Dentists do not bite. We care about the health of your bite, but we do not bite you ourselves. Yet there is no denying that some people are simply scared of the dentist. We do our best to be pain free, and we will always go out of our way to make sure your experience is pleasant, but the fear is still there.

It’s a fear that usually starts in childhood. Most children have no problems with the dentist. Some even like the dentist, because their teeth feel fun and clean afterwards (and they get a little treat as well). Yet, over time, their comfort becomes a fear that lasts well into adulthood.

What You Can Do

There are strategies that we can use as dentists to help your children feel happier and more relaxed. But as their parents, there are some things you can do that will make your child love the dentist so that they care for their teeth well into adulthood. These include:

  • Go to the Dentist – Are you avoiding the dentist yourself? Are taking care of your dental hygiene? Often we find that children start to fear the dentist when their parents are avoiding their own dental visits. Make sure you are getting your teeth cleaned, and take your child with you so that they can see how important dental hygiene is.
  • Role Playing – It helps to get your child used to what happens at the dentist. You can do that on your own by role playing with your child. Take turns being the dentist and being the patient. Avoid any fear language. If your child says “Okay, now we have to pull all your teeth!” Say “okay!” and don’t act afraid. When you take care of your child’s teeth, try not to scare them.
  • Don’t Make it Pass/Fail – You want to teach your child great oral hygiene. But kids make mistakes, and they may have cavities. They may even need root canals (although we will do our best to prevent them). Make sure they do not feel that a cavity is a failure, so that they don’t become afraid that going to the dentist means they’ll be told they made a mistake.

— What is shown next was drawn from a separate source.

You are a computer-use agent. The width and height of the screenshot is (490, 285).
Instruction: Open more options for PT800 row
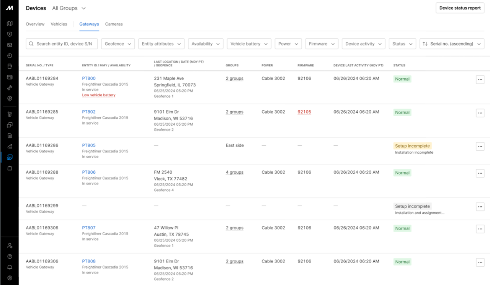(480, 79)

You should also teach your child excellent oral hygiene so that they are less likely to have cavities and more likely to get positive feedback from the dentist, and you should make sure to take your child to the dentist often – any time they should have a checkup – that way they feel that the dentist is a normal part of their life.

Dentist Now Means Dentist Later

Children that learn to enjoy the dentist are more likely to go to their dental appointments later in life, and should be able to avoid dental anxiety. We’ll do our best here, but don’t forget that, as their parents, you are in the best position to teach your child to love dental care. Try the tips above, and make going to the dentist easier for your little one.